= XPostFacto =

Mac OS X boot utility

XPostFacto is an open source utility for Mac OS 9 that enables the installation of PowerPC versions of Mac OS X up to Mac OS X v10.4 (Tiger), and Darwin on some PowerPC-based Apple Macintosh systems that are not officially supported by Apple. It was released in 2002.

== Functions ==
XPostFacto allowed Darwin, OS X, and OS X Server to run on unsupported Mac models. The OS X Installer would not run on machines without a G3, G4, G5, or Intel processor by default, but XPostFacto patched the installer to allow it to run. A Mac OS 9 partition must be booted first. XPostFacto then runs in Mac OS 9 using an installation CD to install a version of OS X.
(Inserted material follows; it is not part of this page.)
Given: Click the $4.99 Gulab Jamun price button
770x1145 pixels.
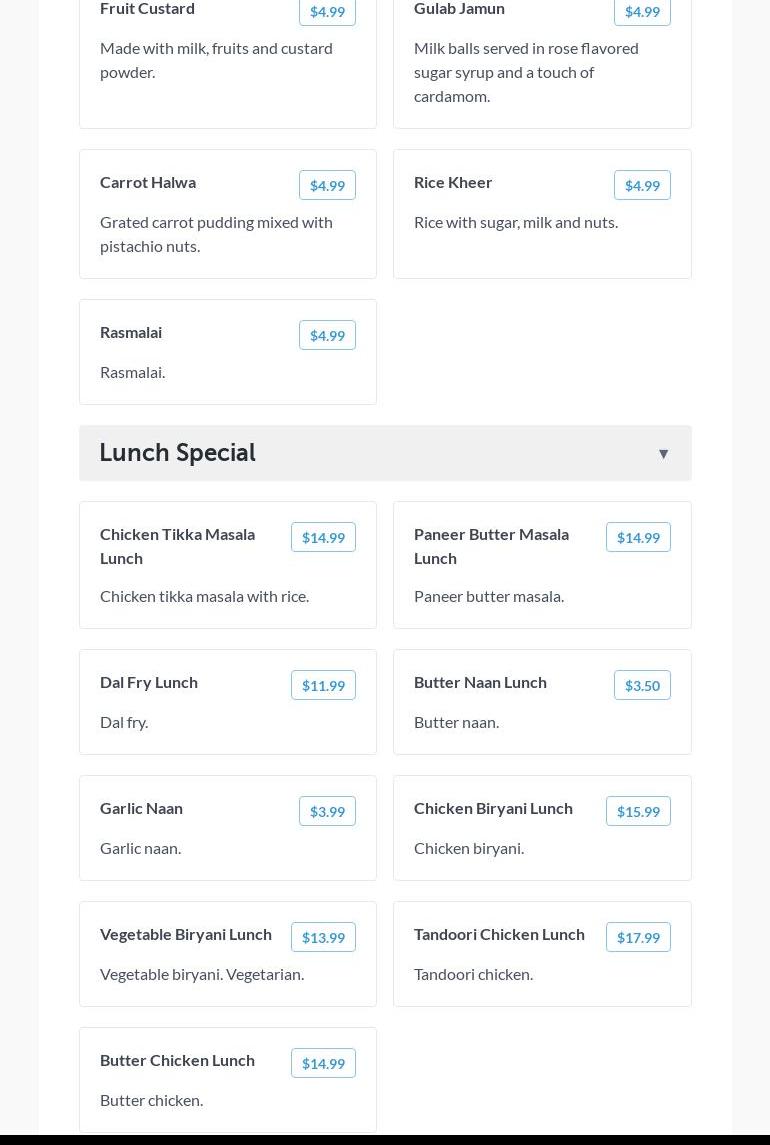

XPostFacto is available for free, but the company offered support for either $10 or $25.

== Supported models ==
XPostFacto 4.0 works with pre-G3 Macintosh models. Beige box Power Macs as old as upgraded 7300-era machines are supported. Limited support was also available for Performa 6400, 6500 models and Twentieth Anniversary Macintosh with PowerPC G3 upgrade card.

== Reception ==
Engadget questioned the utility of XPostFacto, stating "OS X runs like a limp turtle on our old iMac G3."